Each line below needs to be restated word for word.

= = = =

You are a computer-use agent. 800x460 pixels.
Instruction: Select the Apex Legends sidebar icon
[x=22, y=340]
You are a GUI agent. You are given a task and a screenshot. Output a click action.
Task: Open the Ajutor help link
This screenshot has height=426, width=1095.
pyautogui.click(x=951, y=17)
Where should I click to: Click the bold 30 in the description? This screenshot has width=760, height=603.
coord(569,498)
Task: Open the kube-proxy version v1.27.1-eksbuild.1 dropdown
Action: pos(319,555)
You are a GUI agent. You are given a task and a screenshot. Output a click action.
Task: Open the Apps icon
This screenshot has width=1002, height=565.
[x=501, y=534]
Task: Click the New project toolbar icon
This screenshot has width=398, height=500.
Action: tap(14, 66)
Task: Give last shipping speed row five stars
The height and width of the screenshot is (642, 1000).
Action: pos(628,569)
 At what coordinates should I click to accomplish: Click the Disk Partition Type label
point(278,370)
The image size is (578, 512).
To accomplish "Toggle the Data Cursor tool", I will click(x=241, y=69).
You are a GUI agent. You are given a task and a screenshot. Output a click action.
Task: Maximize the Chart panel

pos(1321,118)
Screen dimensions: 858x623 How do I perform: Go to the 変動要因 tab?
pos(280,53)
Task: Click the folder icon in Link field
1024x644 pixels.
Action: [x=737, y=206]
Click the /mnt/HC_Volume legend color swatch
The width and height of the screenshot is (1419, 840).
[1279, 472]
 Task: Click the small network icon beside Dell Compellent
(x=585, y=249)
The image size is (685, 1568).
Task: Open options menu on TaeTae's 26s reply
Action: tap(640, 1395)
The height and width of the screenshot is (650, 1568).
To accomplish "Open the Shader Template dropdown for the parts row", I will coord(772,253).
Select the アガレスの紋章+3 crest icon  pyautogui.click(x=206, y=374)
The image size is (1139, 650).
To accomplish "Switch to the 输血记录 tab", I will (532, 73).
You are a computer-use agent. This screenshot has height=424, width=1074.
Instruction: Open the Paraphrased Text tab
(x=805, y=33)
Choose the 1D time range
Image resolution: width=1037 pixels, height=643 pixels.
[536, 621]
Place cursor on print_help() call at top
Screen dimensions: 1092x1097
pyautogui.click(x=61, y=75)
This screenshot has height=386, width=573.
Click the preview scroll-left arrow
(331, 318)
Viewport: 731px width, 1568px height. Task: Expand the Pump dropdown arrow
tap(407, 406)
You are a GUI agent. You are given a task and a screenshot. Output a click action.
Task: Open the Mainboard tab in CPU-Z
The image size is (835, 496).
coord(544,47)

= = = =

SOLVED PROBLEM
You are a computer-use agent. 800x460 pixels.
Instruction: Select the Apex Legends sidebar icon
[x=22, y=340]
You are a GUI agent. You are given a task and a screenshot. Output a click action.
Task: Open the Ajutor help link
This screenshot has height=426, width=1095.
pyautogui.click(x=951, y=17)
Where should I click to: Click the bold 30 in the description? This screenshot has width=760, height=603.
coord(569,498)
Task: Open the kube-proxy version v1.27.1-eksbuild.1 dropdown
Action: pos(319,555)
You are a GUI agent. You are given a task and a screenshot. Output a click action.
Task: Open the Apps icon
This screenshot has width=1002, height=565.
[x=501, y=534]
Task: Click the New project toolbar icon
This screenshot has width=398, height=500.
Action: tap(14, 66)
Task: Give last shipping speed row five stars
The height and width of the screenshot is (642, 1000).
Action: pos(628,569)
 At what coordinates should I click to accomplish: Click the Disk Partition Type label
point(278,370)
The image size is (578, 512).
To accomplish "Toggle the Data Cursor tool", I will click(x=241, y=69).
You are a GUI agent. You are given a task and a screenshot. Output a click action.
Task: Maximize the Chart panel

pos(1321,118)
Screen dimensions: 858x623 How do I perform: Go to the 変動要因 tab?
pos(280,53)
Task: Click the folder icon in Link field
1024x644 pixels.
Action: [x=737, y=206]
Click the /mnt/HC_Volume legend color swatch
The width and height of the screenshot is (1419, 840).
[1279, 472]
 Task: Click the small network icon beside Dell Compellent
(x=585, y=249)
The image size is (685, 1568).
Task: Open options menu on TaeTae's 26s reply
Action: tap(640, 1395)
The height and width of the screenshot is (650, 1568).
To accomplish "Open the Shader Template dropdown for the parts row", I will coord(772,253).
Select the アガレスの紋章+3 crest icon  pyautogui.click(x=206, y=374)
The image size is (1139, 650).
To accomplish "Switch to the 输血记录 tab", I will (532, 73).
You are a computer-use agent. This screenshot has height=424, width=1074.
Instruction: Open the Paraphrased Text tab
(x=805, y=33)
Choose the 1D time range
Image resolution: width=1037 pixels, height=643 pixels.
[536, 621]
Place cursor on print_help() call at top
Screen dimensions: 1092x1097
pyautogui.click(x=61, y=75)
This screenshot has height=386, width=573.
Click the preview scroll-left arrow
(331, 318)
Viewport: 731px width, 1568px height. Task: Expand the Pump dropdown arrow
tap(407, 406)
You are a GUI agent. You are given a task and a screenshot. Output a click action.
Task: Open the Mainboard tab in CPU-Z
The image size is (835, 496).
coord(544,47)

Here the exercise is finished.